“DAD would begin his research with a concept, and would then read massively around that subject.” So writes Lesley Atherton in her preface to this wide-ranging and thought-provoking exploration of the work of the late John Atherton.
That brief sentence describes very well a legacy of a theological method well illustrated in this collection of essays, dedicated to honouring him by giving an account of his “public theology” and, in the process, seeking to chart the future of the discipline.
After the editors’ introduction, the first essay is by Atherton himself: “By their fruits you shall know them”, a text that he uses to headline his insistence that a Christianity “fit for purpose” has to engage with material well-being: income, the market, and social change. This programmatic essay shows very clearly how Atherton’s project was nothing less than the “rebuilding” of Christianity in a form that would engage with society as it is.
So, while, as a consultant to the Archbishops’ Commission, he had valued Faith in the City, he was also, as the next essayist, Hilary Russell, makes clear, very critical of its failure to provide a sharp-enough critique of capitalism. Russell also points to a vital characteristic of Atherton’s thought: its rootedness in local community. Manchester was his deep love and the most significant inspiration for his public theology, though, as Peter Sedgwick argues in the next essay, that did not mean that he and his co-workers in the University, the Cathedral, and the William Temple Foundation constituted a “Manchester School” with an orthodoxy all of its own.
Stockholm was also a source of intellectual nourishment for Atherton, and Carl-Henric Grenholm’s essay is a critical analysis of Atherton’s engagement with political economy from the standpoint of Christian social ethics — an engagement involving some risk, and certainly not, on the basis of Grenholm’s analysis, an enterprise for the faint-hearted seeking simple solutions.

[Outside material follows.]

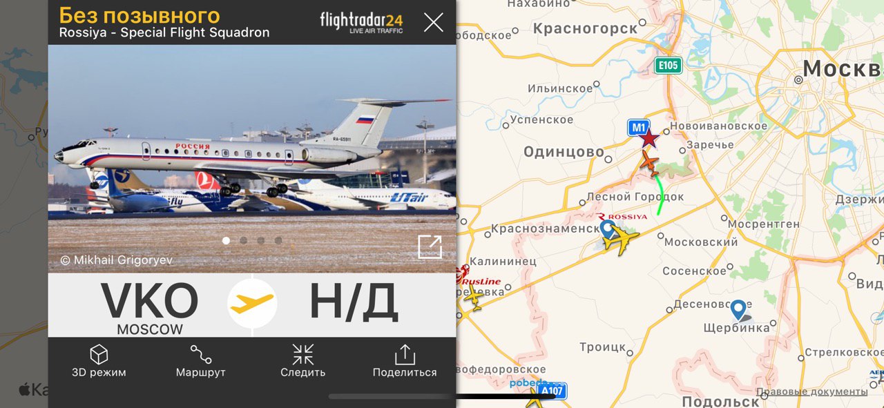Show flight route with Маршрут
The width and height of the screenshot is (884, 408).
click(x=201, y=362)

Atherton saw Christian history in terms of “ages”, the pre-modern period as one of atonement and the 20th century, in particular, as the age of incarnation; and this he connects with the way in which Churches engaged with industry and the arrival of large corporations. Malcolm Brown suggests, in a move to take Atherton’s methodology forward, that we might now be living in the age of partnership and reconciliation.

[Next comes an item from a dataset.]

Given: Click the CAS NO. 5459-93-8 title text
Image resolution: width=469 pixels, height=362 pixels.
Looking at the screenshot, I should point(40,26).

John Reader takes up a current issue, that of virtual currencies, and asks what are the ethics of blockchain, as an example of how Atherton’s thinking might illuminate the digital age. William Storrar’s essay asks one of the most challenging questions in the book: what Atherton’s way of doing public theology has to offer to an age of public anger anger needs to be “bent” towards constructive solutions.
Anna Ruddick and Maria Power press similar questions, respectively, about developments in urban mission and the place of Catholic public theology in the Northern Ireland context.
The range of these essays is huge, as befits the range of Atherton’s own reading and reflection. Some of the language — for instance, the titles of the introductory and concluding pieces by the editors — suggest a complexity that might deter readers from the more specific concerns that the essays in the book, and Atherton’s own thinking, illuminate so profoundly.
This book is, in fact, deeply encouraging. It honours Atherton’s massive achievement in taking forward the theological engagement in societal issues of Maurice, Gore, Westcott, Tawney, and Temple, as a tradition that, as this book shows, we deeply need, and for whose developing future we should continue to work.
It is good that (Roman) Catholic Social Teaching is so much more valued and understood in the British context than it used to be; the Atherton inheritance shows that that is not the only tradition that can illuminate today’s public questions.
This is a book that will not yield its fruit without effort. Readers should not be put off by the reading lists or some of the terminology; there is hopeful challenge here, not least because a failure by Christians to meet Storrar’s challenge of “bending” the public anger that surrounds us towards justice and peace will have such devastating consequences for us all. Atherton’s deeply rooted, utterly committed, widely read thinking will be vital for a long time to come.
The Rt Revd Dr Peter Selby is a former Bishop of Worcester.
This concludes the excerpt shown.